**WHAT THE EXERCISE ASKS:**
All of the records that follow need to be copied word for word, without the pictures.

>>>

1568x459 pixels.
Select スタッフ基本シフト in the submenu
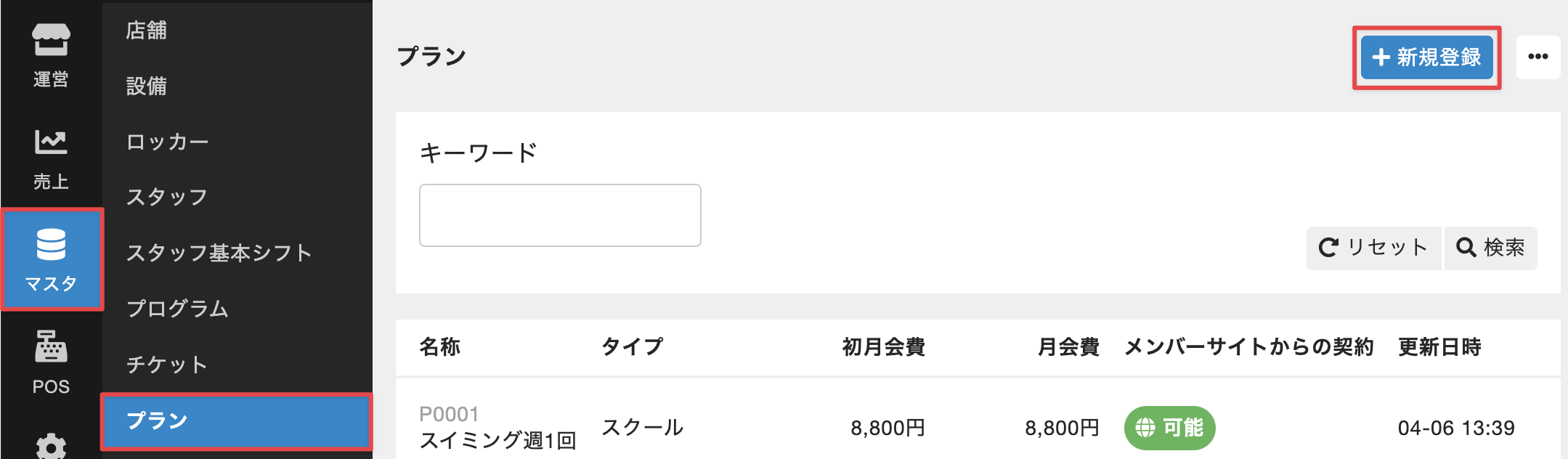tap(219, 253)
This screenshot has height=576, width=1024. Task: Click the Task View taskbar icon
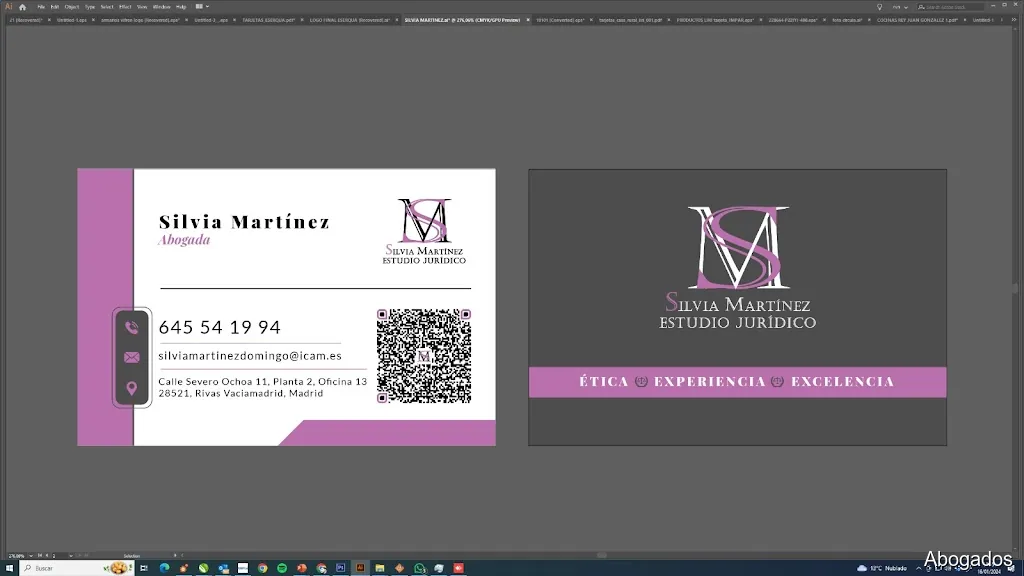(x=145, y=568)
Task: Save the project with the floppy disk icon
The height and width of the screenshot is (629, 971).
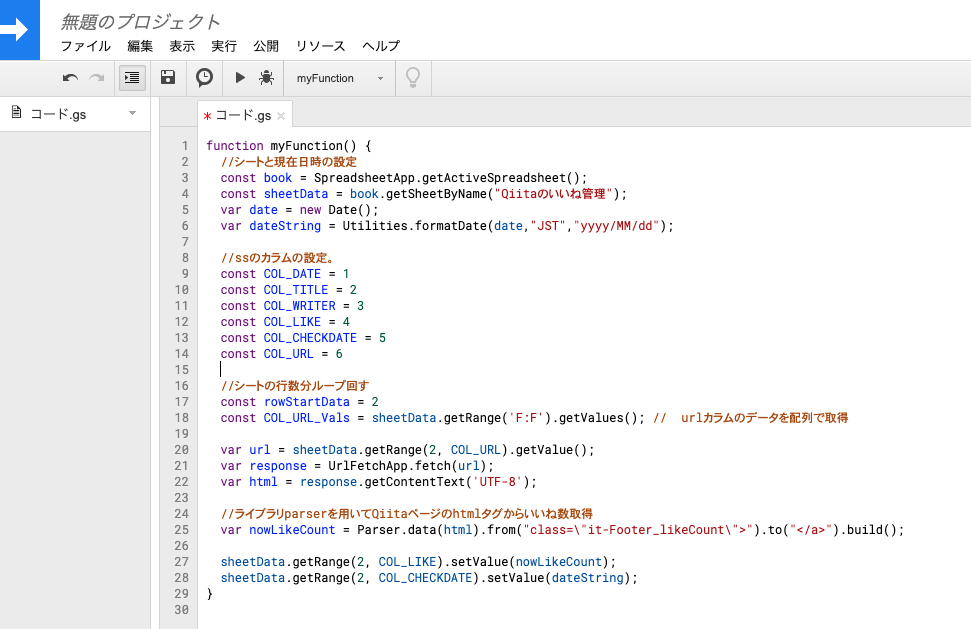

<<<

**ANSWER:**
1568x459 pixels.
Select スタッフ基本シフト in the submenu
tap(219, 253)
This screenshot has height=576, width=1024. Task: Click the Task View taskbar icon
(x=145, y=568)
Task: Save the project with the floppy disk icon
The height and width of the screenshot is (629, 971).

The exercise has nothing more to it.